- **Assignment**: A word-for-word copy of the listing that follows is required.
** Exercise materials follows **
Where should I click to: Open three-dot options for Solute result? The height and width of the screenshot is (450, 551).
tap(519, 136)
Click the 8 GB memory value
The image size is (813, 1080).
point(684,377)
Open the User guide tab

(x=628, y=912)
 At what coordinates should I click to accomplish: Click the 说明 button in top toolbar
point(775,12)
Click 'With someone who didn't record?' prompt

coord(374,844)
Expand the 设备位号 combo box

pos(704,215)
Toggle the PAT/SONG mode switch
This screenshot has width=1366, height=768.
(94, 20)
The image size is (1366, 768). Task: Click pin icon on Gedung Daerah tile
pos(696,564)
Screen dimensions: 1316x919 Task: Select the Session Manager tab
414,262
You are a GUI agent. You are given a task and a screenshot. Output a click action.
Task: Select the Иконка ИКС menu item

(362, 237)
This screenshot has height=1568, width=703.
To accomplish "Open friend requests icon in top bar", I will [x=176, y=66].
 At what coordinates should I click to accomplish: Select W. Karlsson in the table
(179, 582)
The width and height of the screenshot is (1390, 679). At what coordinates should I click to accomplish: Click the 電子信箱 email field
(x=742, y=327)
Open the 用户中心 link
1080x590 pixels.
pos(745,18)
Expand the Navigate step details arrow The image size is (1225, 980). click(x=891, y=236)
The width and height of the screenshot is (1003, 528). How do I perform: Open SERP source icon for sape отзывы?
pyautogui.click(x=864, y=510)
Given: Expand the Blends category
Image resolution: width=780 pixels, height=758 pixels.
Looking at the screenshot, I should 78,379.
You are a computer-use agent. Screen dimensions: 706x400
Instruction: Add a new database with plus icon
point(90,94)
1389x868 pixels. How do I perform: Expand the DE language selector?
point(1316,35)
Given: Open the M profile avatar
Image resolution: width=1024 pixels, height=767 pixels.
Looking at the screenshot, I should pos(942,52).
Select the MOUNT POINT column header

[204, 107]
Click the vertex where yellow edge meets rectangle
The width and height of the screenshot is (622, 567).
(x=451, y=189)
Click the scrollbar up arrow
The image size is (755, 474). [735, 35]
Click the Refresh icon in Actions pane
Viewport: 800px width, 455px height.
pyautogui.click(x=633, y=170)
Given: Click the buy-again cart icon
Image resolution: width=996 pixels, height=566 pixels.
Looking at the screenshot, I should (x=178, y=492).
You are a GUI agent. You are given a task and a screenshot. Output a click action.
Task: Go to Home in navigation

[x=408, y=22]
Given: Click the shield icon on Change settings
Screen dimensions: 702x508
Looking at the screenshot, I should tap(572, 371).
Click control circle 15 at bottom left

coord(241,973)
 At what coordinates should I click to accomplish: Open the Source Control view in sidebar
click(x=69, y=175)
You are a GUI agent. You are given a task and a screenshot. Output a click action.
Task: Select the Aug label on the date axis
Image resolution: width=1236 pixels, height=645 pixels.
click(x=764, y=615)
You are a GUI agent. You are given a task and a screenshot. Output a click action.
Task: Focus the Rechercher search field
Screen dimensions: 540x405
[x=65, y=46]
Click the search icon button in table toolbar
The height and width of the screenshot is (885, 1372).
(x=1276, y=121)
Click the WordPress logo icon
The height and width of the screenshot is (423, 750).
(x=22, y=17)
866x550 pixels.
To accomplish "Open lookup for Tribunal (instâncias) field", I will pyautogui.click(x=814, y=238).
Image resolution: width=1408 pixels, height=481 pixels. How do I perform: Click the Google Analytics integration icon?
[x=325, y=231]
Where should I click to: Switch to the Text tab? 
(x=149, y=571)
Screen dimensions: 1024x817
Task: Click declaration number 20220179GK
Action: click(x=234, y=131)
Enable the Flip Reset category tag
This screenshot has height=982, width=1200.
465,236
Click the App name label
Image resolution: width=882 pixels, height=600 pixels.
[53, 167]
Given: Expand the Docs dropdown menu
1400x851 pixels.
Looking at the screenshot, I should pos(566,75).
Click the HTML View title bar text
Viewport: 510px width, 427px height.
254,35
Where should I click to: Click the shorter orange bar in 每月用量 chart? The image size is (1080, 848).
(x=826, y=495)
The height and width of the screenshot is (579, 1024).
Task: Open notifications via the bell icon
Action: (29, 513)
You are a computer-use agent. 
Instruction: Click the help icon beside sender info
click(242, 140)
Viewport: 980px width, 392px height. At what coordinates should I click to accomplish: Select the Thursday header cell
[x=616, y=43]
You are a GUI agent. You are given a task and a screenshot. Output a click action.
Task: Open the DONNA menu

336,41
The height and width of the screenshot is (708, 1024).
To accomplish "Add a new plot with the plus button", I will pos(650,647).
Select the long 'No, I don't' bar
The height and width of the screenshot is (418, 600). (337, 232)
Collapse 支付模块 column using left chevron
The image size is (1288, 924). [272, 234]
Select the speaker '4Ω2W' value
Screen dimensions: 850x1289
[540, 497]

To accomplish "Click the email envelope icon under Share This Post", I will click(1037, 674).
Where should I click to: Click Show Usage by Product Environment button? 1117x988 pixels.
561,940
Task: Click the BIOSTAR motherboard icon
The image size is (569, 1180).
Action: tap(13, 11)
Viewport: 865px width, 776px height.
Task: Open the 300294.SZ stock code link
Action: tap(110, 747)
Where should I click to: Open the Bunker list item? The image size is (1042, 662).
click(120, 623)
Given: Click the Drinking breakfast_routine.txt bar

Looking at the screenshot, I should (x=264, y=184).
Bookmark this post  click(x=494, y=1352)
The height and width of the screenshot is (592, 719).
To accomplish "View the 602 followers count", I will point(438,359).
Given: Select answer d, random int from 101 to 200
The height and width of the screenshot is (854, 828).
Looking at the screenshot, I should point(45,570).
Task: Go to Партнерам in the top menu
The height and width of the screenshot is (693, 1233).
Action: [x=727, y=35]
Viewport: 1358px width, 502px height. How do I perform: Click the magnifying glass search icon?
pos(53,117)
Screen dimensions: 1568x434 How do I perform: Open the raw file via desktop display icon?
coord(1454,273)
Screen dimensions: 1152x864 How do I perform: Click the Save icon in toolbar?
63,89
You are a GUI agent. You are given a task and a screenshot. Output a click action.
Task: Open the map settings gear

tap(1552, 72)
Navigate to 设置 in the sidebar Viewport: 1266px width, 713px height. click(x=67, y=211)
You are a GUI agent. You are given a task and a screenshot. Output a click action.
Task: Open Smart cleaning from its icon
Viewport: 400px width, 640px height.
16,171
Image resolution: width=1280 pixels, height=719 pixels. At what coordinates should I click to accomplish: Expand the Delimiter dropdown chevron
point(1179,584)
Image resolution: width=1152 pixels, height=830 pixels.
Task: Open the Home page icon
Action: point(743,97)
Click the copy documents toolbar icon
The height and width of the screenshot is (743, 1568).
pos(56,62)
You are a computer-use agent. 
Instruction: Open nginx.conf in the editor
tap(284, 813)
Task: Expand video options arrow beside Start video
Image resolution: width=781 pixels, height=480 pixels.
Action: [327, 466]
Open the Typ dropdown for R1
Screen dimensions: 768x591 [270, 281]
** End of Exercise materials **
- **Response below**:
Where should I click to: Open three-dot options for Solute result? The height and width of the screenshot is (450, 551).
tap(519, 136)
Click the 8 GB memory value
The image size is (813, 1080).
point(684,377)
Open the User guide tab

(x=628, y=912)
 At what coordinates should I click to accomplish: Click the 说明 button in top toolbar
point(775,12)
Click 'With someone who didn't record?' prompt

coord(374,844)
Expand the 设备位号 combo box

pos(704,215)
Toggle the PAT/SONG mode switch
This screenshot has width=1366, height=768.
(94, 20)
The image size is (1366, 768). Task: Click pin icon on Gedung Daerah tile
pos(696,564)
Screen dimensions: 1316x919 Task: Select the Session Manager tab
414,262
You are a GUI agent. You are given a task and a screenshot. Output a click action.
Task: Select the Иконка ИКС menu item

(362, 237)
This screenshot has height=1568, width=703.
To accomplish "Open friend requests icon in top bar", I will [x=176, y=66].
 At what coordinates should I click to accomplish: Select W. Karlsson in the table
(179, 582)
The width and height of the screenshot is (1390, 679). At what coordinates should I click to accomplish: Click the 電子信箱 email field
(x=742, y=327)
Open the 用户中心 link
1080x590 pixels.
pos(745,18)
Expand the Navigate step details arrow The image size is (1225, 980). click(x=891, y=236)
The width and height of the screenshot is (1003, 528). How do I perform: Open SERP source icon for sape отзывы?
pyautogui.click(x=864, y=510)
Given: Expand the Blends category
Image resolution: width=780 pixels, height=758 pixels.
Looking at the screenshot, I should 78,379.
You are a computer-use agent. Screen dimensions: 706x400
Instruction: Add a new database with plus icon
point(90,94)
1389x868 pixels. How do I perform: Expand the DE language selector?
point(1316,35)
Given: Open the M profile avatar
Image resolution: width=1024 pixels, height=767 pixels.
Looking at the screenshot, I should pos(942,52).
Select the MOUNT POINT column header

[204, 107]
Click the vertex where yellow edge meets rectangle
The width and height of the screenshot is (622, 567).
(x=451, y=189)
Click the scrollbar up arrow
The image size is (755, 474). [735, 35]
Click the Refresh icon in Actions pane
Viewport: 800px width, 455px height.
pyautogui.click(x=633, y=170)
Given: Click the buy-again cart icon
Image resolution: width=996 pixels, height=566 pixels.
Looking at the screenshot, I should (x=178, y=492).
You are a GUI agent. You are given a task and a screenshot. Output a click action.
Task: Go to Home in navigation

[x=408, y=22]
Given: Click the shield icon on Change settings
Screen dimensions: 702x508
Looking at the screenshot, I should tap(572, 371).
Click control circle 15 at bottom left

coord(241,973)
 At what coordinates should I click to accomplish: Open the Source Control view in sidebar
click(x=69, y=175)
You are a GUI agent. You are given a task and a screenshot. Output a click action.
Task: Select the Aug label on the date axis
Image resolution: width=1236 pixels, height=645 pixels.
click(x=764, y=615)
You are a GUI agent. You are given a task and a screenshot. Output a click action.
Task: Focus the Rechercher search field
Screen dimensions: 540x405
[x=65, y=46]
Click the search icon button in table toolbar
The height and width of the screenshot is (885, 1372).
(x=1276, y=121)
Click the WordPress logo icon
The height and width of the screenshot is (423, 750).
(x=22, y=17)
866x550 pixels.
To accomplish "Open lookup for Tribunal (instâncias) field", I will pyautogui.click(x=814, y=238).
Image resolution: width=1408 pixels, height=481 pixels. How do I perform: Click the Google Analytics integration icon?
[x=325, y=231]
Where should I click to: Switch to the Text tab? 
(x=149, y=571)
Screen dimensions: 1024x817
Task: Click declaration number 20220179GK
Action: click(x=234, y=131)
Enable the Flip Reset category tag
This screenshot has height=982, width=1200.
465,236
Click the App name label
Image resolution: width=882 pixels, height=600 pixels.
[53, 167]
Given: Expand the Docs dropdown menu
1400x851 pixels.
Looking at the screenshot, I should pos(566,75).
Click the HTML View title bar text
Viewport: 510px width, 427px height.
254,35
Where should I click to: Click the shorter orange bar in 每月用量 chart? The image size is (1080, 848).
(x=826, y=495)
The height and width of the screenshot is (579, 1024).
Task: Open notifications via the bell icon
Action: (29, 513)
You are a computer-use agent. 
Instruction: Click the help icon beside sender info
click(242, 140)
Viewport: 980px width, 392px height. At what coordinates should I click to accomplish: Select the Thursday header cell
[x=616, y=43]
You are a GUI agent. You are given a task and a screenshot. Output a click action.
Task: Open the DONNA menu

336,41
The height and width of the screenshot is (708, 1024).
To accomplish "Add a new plot with the plus button", I will pos(650,647).
Select the long 'No, I don't' bar
The height and width of the screenshot is (418, 600). (337, 232)
Collapse 支付模块 column using left chevron
The image size is (1288, 924). [272, 234]
Select the speaker '4Ω2W' value
Screen dimensions: 850x1289
[540, 497]

To accomplish "Click the email envelope icon under Share This Post", I will click(1037, 674).
Where should I click to: Click Show Usage by Product Environment button? 1117x988 pixels.
561,940
Task: Click the BIOSTAR motherboard icon
The image size is (569, 1180).
Action: tap(13, 11)
Viewport: 865px width, 776px height.
Task: Open the 300294.SZ stock code link
Action: tap(110, 747)
Where should I click to: Open the Bunker list item? The image size is (1042, 662).
click(120, 623)
Given: Click the Drinking breakfast_routine.txt bar

Looking at the screenshot, I should (x=264, y=184).
Bookmark this post  click(x=494, y=1352)
The height and width of the screenshot is (592, 719).
To accomplish "View the 602 followers count", I will point(438,359).
Given: Select answer d, random int from 101 to 200
The height and width of the screenshot is (854, 828).
Looking at the screenshot, I should point(45,570).
Task: Go to Партнерам in the top menu
The height and width of the screenshot is (693, 1233).
Action: [x=727, y=35]
Viewport: 1358px width, 502px height. How do I perform: Click the magnifying glass search icon?
pos(53,117)
Screen dimensions: 1568x434 How do I perform: Open the raw file via desktop display icon?
coord(1454,273)
Screen dimensions: 1152x864 How do I perform: Click the Save icon in toolbar?
63,89
You are a GUI agent. You are given a task and a screenshot. Output a click action.
Task: Open the map settings gear

tap(1552, 72)
Navigate to 设置 in the sidebar Viewport: 1266px width, 713px height. click(x=67, y=211)
You are a GUI agent. You are given a task and a screenshot. Output a click action.
Task: Open Smart cleaning from its icon
Viewport: 400px width, 640px height.
16,171
Image resolution: width=1280 pixels, height=719 pixels. At what coordinates should I click to accomplish: Expand the Delimiter dropdown chevron
point(1179,584)
Image resolution: width=1152 pixels, height=830 pixels.
Task: Open the Home page icon
Action: point(743,97)
Click the copy documents toolbar icon
The height and width of the screenshot is (743, 1568).
pos(56,62)
You are a computer-use agent. 
Instruction: Open nginx.conf in the editor
tap(284, 813)
Task: Expand video options arrow beside Start video
Image resolution: width=781 pixels, height=480 pixels.
Action: [327, 466]
Open the Typ dropdown for R1
Screen dimensions: 768x591 [270, 281]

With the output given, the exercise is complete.